Satz points to a paper—"Estimating The Effect Of Damages Caps In Medical Malpractice Cases: Evidence From Texas"—published in the Winter 2009 edition of the Journal of Legal Analysis, which notes that limits on damage awards in jury trials range from 28 percent in Wisconsin to 76 percent in Louisiana.
But including “both tried and settled cases, the impact on mean payout ranges from seven percent in Illinois to 42 percent in Louisiana,” it continues. And total damages caps “generally have a larger impact on payouts in tried cases than non-econ[omic] caps.”
The study demonstrates that caps on damages have a larger impact on the verdict award than on the actual payout, Satz says.
“That’s because most verdicts would not have been fully paid,” she explains. “This means that the cap is eliminating money that wouldn’t be paid anyway.”
Meanwhile, health care institutions are businesses and as such are affected by economic issues, Satz observes.
“But their actions also have a significant effect on society, which is why a vast regulatory overlay is in place to govern their actions,” she adds. “It’s too early to speculate about the impact of national health care reform on particular business models until we have a better idea of what health care reform looks like.”
Part of the challenge is that the standard rules of a business model don’t always apply to medical providers, according to Thorpe.
“In a traditional business model, a larger organization can generally reduce many costs with economies of scale, but even if a doctor sells his or her practice to a larger group practice or a hospital, the insurance rates are still set by state commissioners,” he notes. “So even though a hospital practice may be substantially larger than a typical physician group practice, a hospital generally can’t exercise any more leverage when it comes to med-mal rates.”
Regulatory restrictions on the medical business model may limit the ability of medical practitioners to respond to liability insurance rates, but Thorpe says other approaches could put a dent in the costs.
“To begin with, more than 60 percent of med-mal claims go to identifying fault and administering the medical malpractice system leaving only 40% of the premium dollar paid to injured patients,” he says.

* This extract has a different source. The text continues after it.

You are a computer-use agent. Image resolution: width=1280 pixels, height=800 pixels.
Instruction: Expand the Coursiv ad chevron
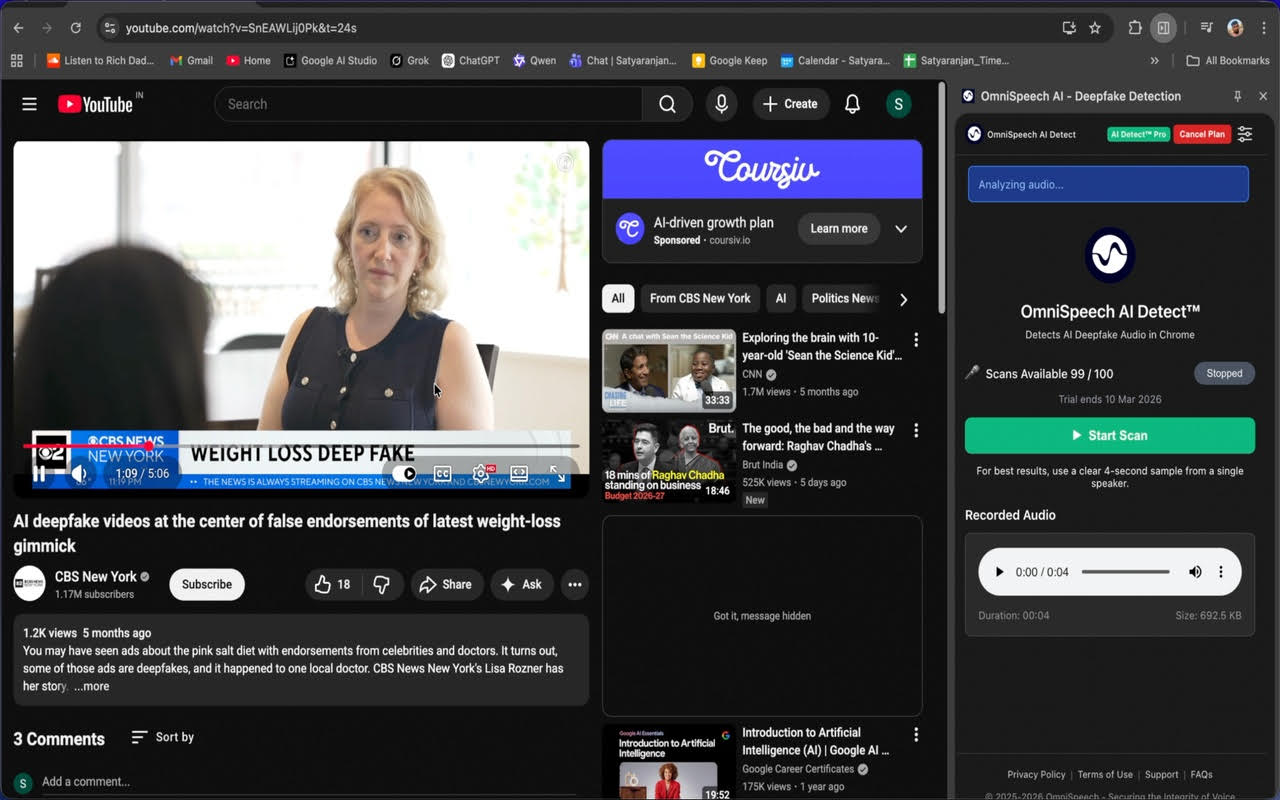coord(901,229)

At the same time 70 to in some states up to 90% of claims filed never receive any payment and are dismissed or dropped. “So it would likely be helpful if regulatory authorities or the courts can weed out the frivolous ones. Setting up specialized courts—similar to tax and other highly focused courts that already exist—might help to fast track the adjudication of these claims, which would cut down on administrative and other overhead costs. Will the proposed healthcare reforms address these issues? It remains to be seen if true reform can overcome the efforts of special interest groups that are trying to place their own interests above the public good.”